Es decir, al cerebro anestesiado le estarían alcanzando todo tipo de estímulos –sonoros, táctiles, olfativos, etc.–, pero esa información no llegaría a los centros corticales superiores encargados de procesarlos. Los estímulos se quedan a mitad de camino, lo que sugiere que la consciencia necesita la coordinación entre todas las regiones corticales implicadas en su procesamiento.
Este tipo de estudios plantean la hipótesis de que el estado de inconsciencia inducido durante la anestesia no surge de un “adormecimiento” total del cerebro, sino del corte del flujo de información entre las distintas áreas.

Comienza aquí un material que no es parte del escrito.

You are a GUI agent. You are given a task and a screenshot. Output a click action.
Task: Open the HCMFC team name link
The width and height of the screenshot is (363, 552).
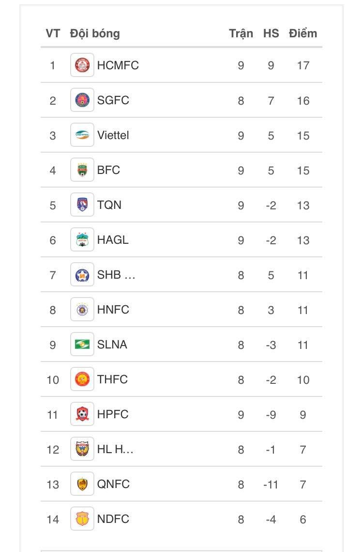coord(118,65)
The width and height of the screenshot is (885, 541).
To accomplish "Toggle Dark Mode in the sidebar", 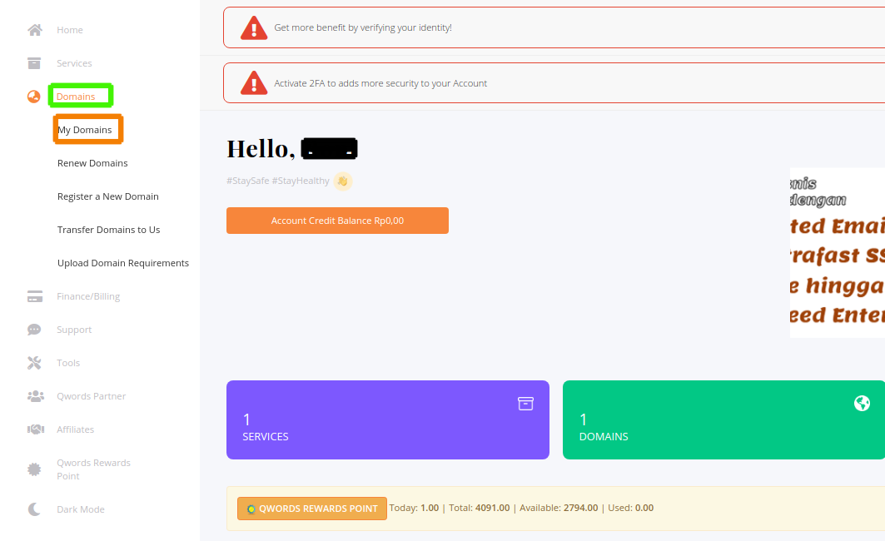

Este hecho quizá explique lo que ocurre en el llamado “despertar intraoperatorio”, también conocido como conciencia intraoperatoria, cuando un paciente recupera la consciencia durante una cirugía y puede tener memoria del evento. Durante estos inusuales pero graves episodios, la persona puede experimentar distintos grados de consciencia, desde la sensación de estar despierto pero sin poder moverse (debido a los efectos de los relajantes musculares) hasta sentir dolor o incomodidad.
Una ventana a los enigmas de la mente
A pesar de los enormes beneficios que reporta, la investigación en el campo de la anestesia aún guarda numerosas incógnitas. Más allá de las aplicaciones médicas, su estudio podría abrir nuevas puertas en el conocimiento del cerebro humano, permitiéndonos, quizá, explorar los enigmas más profundos de la mente y la percepción.
¿Podríamos llegar a entender, con total claridad, procesos como el sueño, el coma o la propia anestesia? O, incluso, conceptos más filosóficos como el dualismo cuerpo-mente.
Un campo dedicado a adormecer la mente podría, paradójicamente, ser la clave para desvelar los secretos de nuestra consciencia.